I am considering the number of occurrence of unique words in the Moby Dick novel and using the powerlaw
python package to fit words’ frequencies to a power law.
I am not sure why I can't recapitulate the results from previous work by Clauset et al. as both the p-value and the KS score are "bad".
The idea is to fit the frequencies of unique words into a power law. However, the Kolmogorov-Smirnov tests for goodness of fit calculated by scipy.stats.kstest
look terrible.
I have the following function to fit data to a power law:
import numpy as np
import powerlaw
import scipy
from scipy import stats
def fit_x(x):
fit = powerlaw.Fit(x, discrete=True)
alpha = fit.power_law.alpha
xmin = fit.power_law.xmin
print('powerlaw', scipy.stats.kstest(x, "powerlaw", args=(alpha, xmin), N=len(x)))
print('lognorm', scipy.stats.kstest(x, "lognorm", args=(np.mean(x), np.std(x)), N=len(x)))
Downloading the frequency of unique words in the novel Moby Dick by Herman Melville (supposed to follow a power law according to Aaron Clauset et al.):
wget http://tuvalu.santafe.edu/~aaronc/powerlaws/data/words.txt
Python script:
x = np.loadtxt('./words.txt')
fit_x(x)
results:
('powerlaw', KstestResult(statistic=0.862264651286131, pvalue=0.0))
('log norm', KstestResult(statistic=0.9910368602492707, pvalue=0.0))
When I compare the expected results and follow this R tutorial on the same Moby Dick dataset I get a decent p-value and KS test value:
library("poweRlaw")
data("moby", package="poweRlaw")
m_pl = displ$new(moby)
est = estimate_xmin(m_pl)
m_pl$setXmin(est)
bs_p = bootstrap_p(m_pl)
bs_p$p
## [1] 0.6738
What am I missing when computing the KS test values and postprocessing the fit by the powerlaw python library?

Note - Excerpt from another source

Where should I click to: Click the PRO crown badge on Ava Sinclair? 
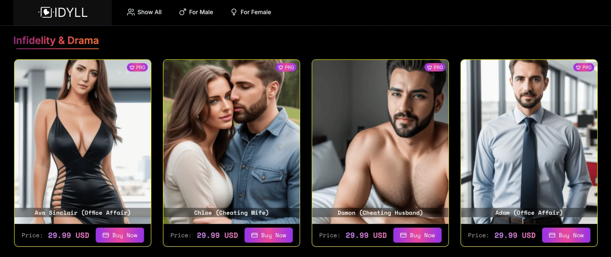[x=137, y=67]
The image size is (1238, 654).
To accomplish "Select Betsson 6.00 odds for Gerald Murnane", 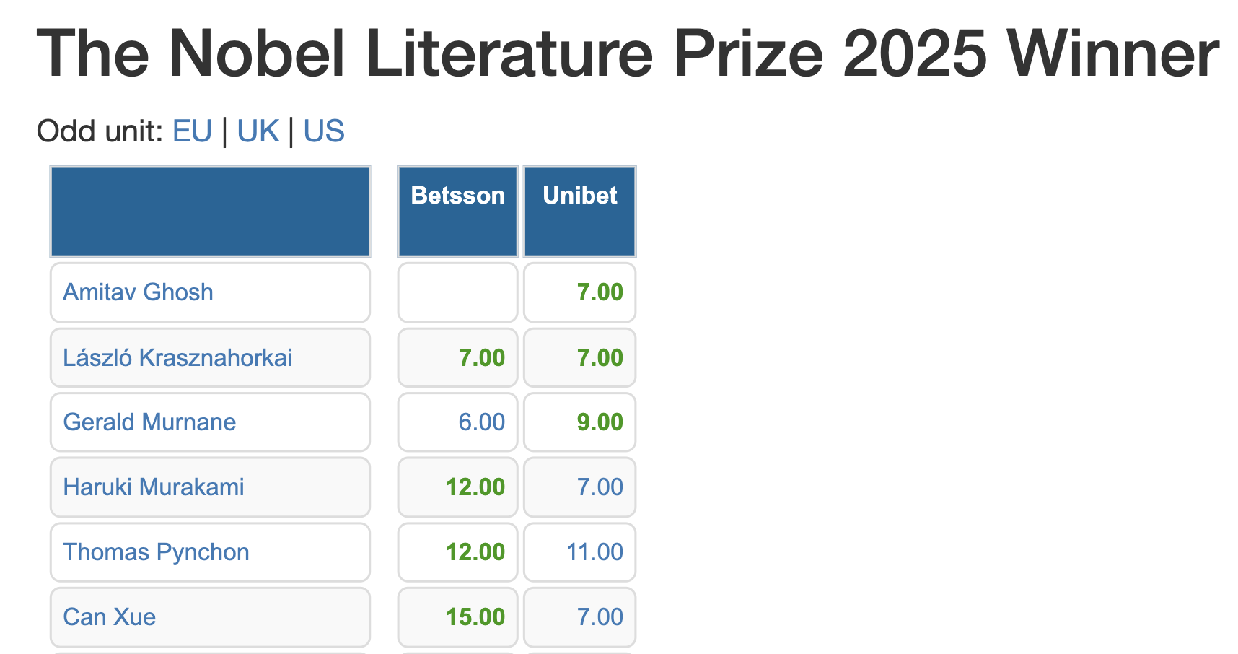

The PDF and CDF look ok to me, but the KS tests look awry.
It is still not clear to me how to determine significance and goodness of fit by using the scipy.stats.kstest
with the powerlaw
library.
Though, powerlaw
implements its own distribution_compare
capability which returns the likelihood ratio R
and the p-val
of R
(see some content from Aaron Clauset on here):
R : float Loglikelihood ratio of the two distributions' fit to the data. If greater than 0, the first distribution is preferred. If less than 0, the second distribution is preferred.
p : float Significance of R
from numpy import genfromtxt
import urllib
import powerlaw
urllib.urlretrieve('https://raw.github.com/jeffalstott/powerlaw/master/manuscript/words.txt', 'words.txt')
words = genfromtxt('words.txt')
fit = powerlaw.Fit(words, discrete=True)
print(fit.distribution_compare('power_law', 'exponential', normalized_ratio=True))
(9.135914718776998, 6.485614241379581e-20)
print(fit.distribution_compare('power_law', 'truncated_power_law'))
(-0.917123083373983, 0.1756268316869548)
print(fit.distribution_compare('power_law', 'truncated_power_law'))
(-0.917123083373983, 0.1756268316869548)
print(fit.distribution_compare('power_law', 'lognormal'))
(0.008785246720842022, 0.9492243713193919)